My monthlies were so heavy, I was apparently at a higher risk of developing Uterine Cancer. I have been told by a Gynae that having PCOS can increase the risk of Cervical, Ovarian, Uterine and Breast cancer (I don’t know how true this is, or if there have been any studies done to prove this.) Because of the increased risks and the ridiculously heavy bleeding I was experiencing, the Gynae thought it would be safer to have the Mirena. I wanted a coil because there is no way in hell I want to get pregnant again, the authorities refuse to give me a hysterectomy (even though I have been begging for one since I was 21), they believe I am too young and may want to put myself permanently in a wheelchair for another baby. (Not happening!). The other reason it was recommended to me is that because it is Progesterone based, it would help in levelling out the phenomenally high Oestrogen levels I have in my body.
Imagine my Oestrogen levels are as high as Big Ben and my Progesterone levels are a ground floor one bedroom flat. That’s the type of difference there is between the two. With the Mirena in, my Progesterone levels go up to a 3 storey town house, still no where near my ridiculously high Oestrogen levels but a little closer to bridging the gap.

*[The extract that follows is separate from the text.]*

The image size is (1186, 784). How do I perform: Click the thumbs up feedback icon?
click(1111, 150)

Weight-loss is said to aid the levels of Oestrogen produced, but we will see. It didn’t seem to make that big a difference last time I lost a shit-load.
Anyway, back to my period! The acne has been on my face for about a week, nearly 2. I was getting the usual cramp pains and cravings for chocolate (why is that?!) and my attitude had changed in many ways. I was anxious, snarly, angry and just generally being a bitch to those around me. I didn’t click onto the fact that the exercise I have been doing for the last 3 weeks, could have kick started my cycle. Well it has.

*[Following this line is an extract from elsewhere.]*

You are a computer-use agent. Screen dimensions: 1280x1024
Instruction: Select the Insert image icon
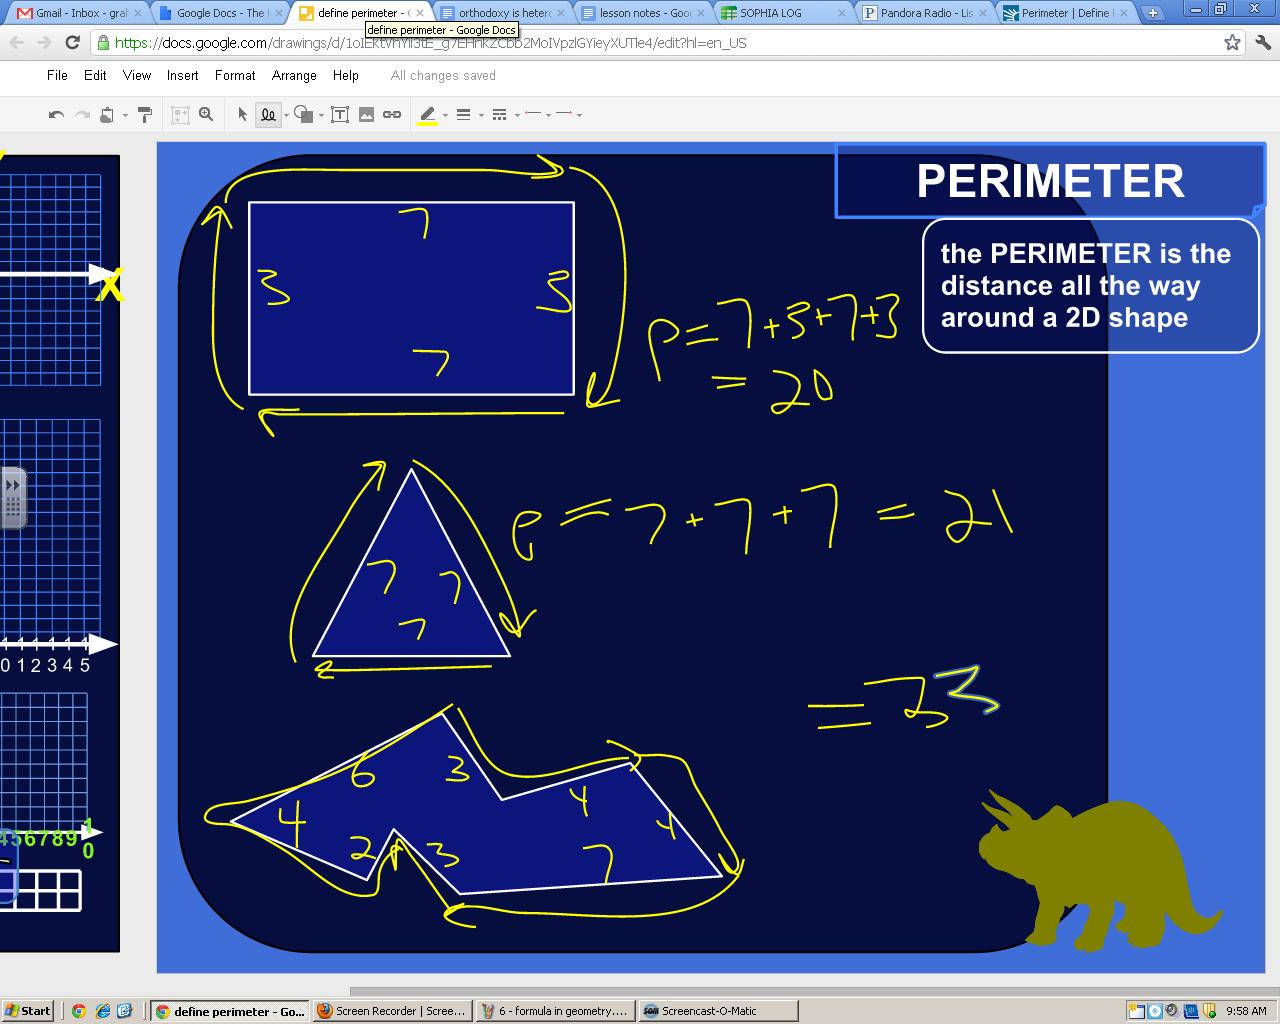click(366, 114)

Nothing heavy, but enough for my body to work out what it’s meant to be doing again. What has shocked me more is the fact I have turned into an evil bitch again. PMS has been the bane of my life since I started having periods at 14 (ish, I can’t remember). There was such a twist in my behaviour and character that people were willing to write me off as being an over-emotional crazy girl. Screaming fits and weeping sessions were a regular. Then they began morphing into anger and rage, as no-one seemed to want to help me. Doctors told me it was a growth thing and I would grow out of it. No one could understand that once a month I just felt like smashing the face in of the nearest person who pissed me off.
These days, the rage I feel is incredible. If Hubby is breathing too loud, I feel the urge to smother him. If the dog climbs up on my lap for the 12th fuss of the day, I freak out. Kiddo, bless her, sometimes gets the barrel too. Love her. I had to talk to her about hormones (only a brief chat, nothing too in-depth) and apologised for being snappy to her. It’s not her fault, she knows this, but it doesn’t help with the guilt.
So I am currently sat here, writing this, Robocop 2 is on in the background and I seem to be a bubbling, festering pool of anger. Not directed at anyone in particular, but just free to be splashed on anyone who upsets me. I hate feeling like this, it’s unsettling. The only time the rage is useful is when I am working out, which until recently hadn’t happened. I can’t get to the gym until Tuesday, so have to wait. I am walking to work on Monday (mainly because I don’t have a choice) but to try and keep my exercise up. I am also hoping it will help calm me down before I step into that place.
I am Progesterone sensitive too apparently, I react adversely (all ragey and snarly, as well as emotionally) to it naturally occurring in my system and the synthetic stuff too. Which makes it all fun.